# ACTIVITY
A verbatim repeat of the records beneath this line is needed.

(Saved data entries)
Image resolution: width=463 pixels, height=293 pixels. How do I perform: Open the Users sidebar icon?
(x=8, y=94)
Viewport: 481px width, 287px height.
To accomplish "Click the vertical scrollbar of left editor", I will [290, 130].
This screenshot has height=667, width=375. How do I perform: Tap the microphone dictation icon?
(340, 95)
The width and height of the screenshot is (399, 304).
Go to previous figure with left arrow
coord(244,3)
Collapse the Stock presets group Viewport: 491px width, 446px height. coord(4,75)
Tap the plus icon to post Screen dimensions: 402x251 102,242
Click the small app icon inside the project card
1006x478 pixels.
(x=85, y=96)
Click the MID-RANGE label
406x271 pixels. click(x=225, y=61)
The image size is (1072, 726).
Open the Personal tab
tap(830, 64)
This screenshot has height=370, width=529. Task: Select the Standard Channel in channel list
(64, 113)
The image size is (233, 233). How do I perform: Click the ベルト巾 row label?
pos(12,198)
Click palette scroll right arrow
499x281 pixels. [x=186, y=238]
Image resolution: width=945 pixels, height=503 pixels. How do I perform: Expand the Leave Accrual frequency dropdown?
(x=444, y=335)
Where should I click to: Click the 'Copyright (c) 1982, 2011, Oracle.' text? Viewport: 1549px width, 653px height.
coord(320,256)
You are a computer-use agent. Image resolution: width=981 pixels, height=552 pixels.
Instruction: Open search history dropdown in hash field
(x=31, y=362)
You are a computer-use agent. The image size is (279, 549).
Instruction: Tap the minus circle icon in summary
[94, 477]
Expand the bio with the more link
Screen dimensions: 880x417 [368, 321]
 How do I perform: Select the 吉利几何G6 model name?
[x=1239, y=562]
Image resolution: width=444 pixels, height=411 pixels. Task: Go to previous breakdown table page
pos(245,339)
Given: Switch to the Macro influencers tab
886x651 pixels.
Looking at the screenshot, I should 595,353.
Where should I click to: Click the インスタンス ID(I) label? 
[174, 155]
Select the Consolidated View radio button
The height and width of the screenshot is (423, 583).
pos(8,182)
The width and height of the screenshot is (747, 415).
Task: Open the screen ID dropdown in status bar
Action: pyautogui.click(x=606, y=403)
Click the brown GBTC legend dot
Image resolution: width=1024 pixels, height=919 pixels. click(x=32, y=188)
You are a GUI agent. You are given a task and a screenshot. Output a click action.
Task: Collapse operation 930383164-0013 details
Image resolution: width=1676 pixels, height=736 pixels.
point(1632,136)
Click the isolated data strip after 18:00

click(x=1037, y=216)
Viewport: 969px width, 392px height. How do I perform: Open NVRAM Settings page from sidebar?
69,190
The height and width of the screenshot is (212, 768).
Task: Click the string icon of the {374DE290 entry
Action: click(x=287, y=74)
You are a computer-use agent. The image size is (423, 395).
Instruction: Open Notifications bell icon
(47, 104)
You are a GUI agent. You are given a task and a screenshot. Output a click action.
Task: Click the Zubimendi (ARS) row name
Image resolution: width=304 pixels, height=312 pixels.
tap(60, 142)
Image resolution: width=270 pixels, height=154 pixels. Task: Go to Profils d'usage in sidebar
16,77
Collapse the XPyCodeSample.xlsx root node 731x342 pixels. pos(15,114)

# REPLY TO THE TASK
Image resolution: width=463 pixels, height=293 pixels. How do I perform: Open the Users sidebar icon?
(x=8, y=94)
Viewport: 481px width, 287px height.
To accomplish "Click the vertical scrollbar of left editor", I will [290, 130].
This screenshot has height=667, width=375. How do I perform: Tap the microphone dictation icon?
(340, 95)
The width and height of the screenshot is (399, 304).
Go to previous figure with left arrow
coord(244,3)
Collapse the Stock presets group Viewport: 491px width, 446px height. coord(4,75)
Tap the plus icon to post Screen dimensions: 402x251 102,242
Click the small app icon inside the project card
1006x478 pixels.
(x=85, y=96)
Click the MID-RANGE label
406x271 pixels. click(x=225, y=61)
The image size is (1072, 726).
Open the Personal tab
tap(830, 64)
This screenshot has height=370, width=529. Task: Select the Standard Channel in channel list
(64, 113)
The image size is (233, 233). How do I perform: Click the ベルト巾 row label?
pos(12,198)
Click palette scroll right arrow
499x281 pixels. [x=186, y=238]
Image resolution: width=945 pixels, height=503 pixels. How do I perform: Expand the Leave Accrual frequency dropdown?
(x=444, y=335)
Where should I click to: Click the 'Copyright (c) 1982, 2011, Oracle.' text? Viewport: 1549px width, 653px height.
coord(320,256)
You are a computer-use agent. Image resolution: width=981 pixels, height=552 pixels.
Instruction: Open search history dropdown in hash field
(x=31, y=362)
You are a computer-use agent. The image size is (279, 549).
Instruction: Tap the minus circle icon in summary
[94, 477]
Expand the bio with the more link
Screen dimensions: 880x417 [368, 321]
 How do I perform: Select the 吉利几何G6 model name?
[x=1239, y=562]
Image resolution: width=444 pixels, height=411 pixels. Task: Go to previous breakdown table page
pos(245,339)
Given: Switch to the Macro influencers tab
886x651 pixels.
Looking at the screenshot, I should 595,353.
Where should I click to: Click the インスタンス ID(I) label? 
[174, 155]
Select the Consolidated View radio button
The height and width of the screenshot is (423, 583).
pos(8,182)
The width and height of the screenshot is (747, 415).
Task: Open the screen ID dropdown in status bar
Action: pyautogui.click(x=606, y=403)
Click the brown GBTC legend dot
Image resolution: width=1024 pixels, height=919 pixels. click(x=32, y=188)
You are a GUI agent. You are given a task and a screenshot. Output a click action.
Task: Collapse operation 930383164-0013 details
Image resolution: width=1676 pixels, height=736 pixels.
point(1632,136)
Click the isolated data strip after 18:00

click(x=1037, y=216)
Viewport: 969px width, 392px height. How do I perform: Open NVRAM Settings page from sidebar?
69,190
The height and width of the screenshot is (212, 768).
Task: Click the string icon of the {374DE290 entry
Action: click(x=287, y=74)
You are a computer-use agent. The image size is (423, 395).
Instruction: Open Notifications bell icon
(47, 104)
You are a GUI agent. You are given a task and a screenshot. Output a click action.
Task: Click the Zubimendi (ARS) row name
Image resolution: width=304 pixels, height=312 pixels.
tap(60, 142)
Image resolution: width=270 pixels, height=154 pixels. Task: Go to Profils d'usage in sidebar
16,77
Collapse the XPyCodeSample.xlsx root node 731x342 pixels. pos(15,114)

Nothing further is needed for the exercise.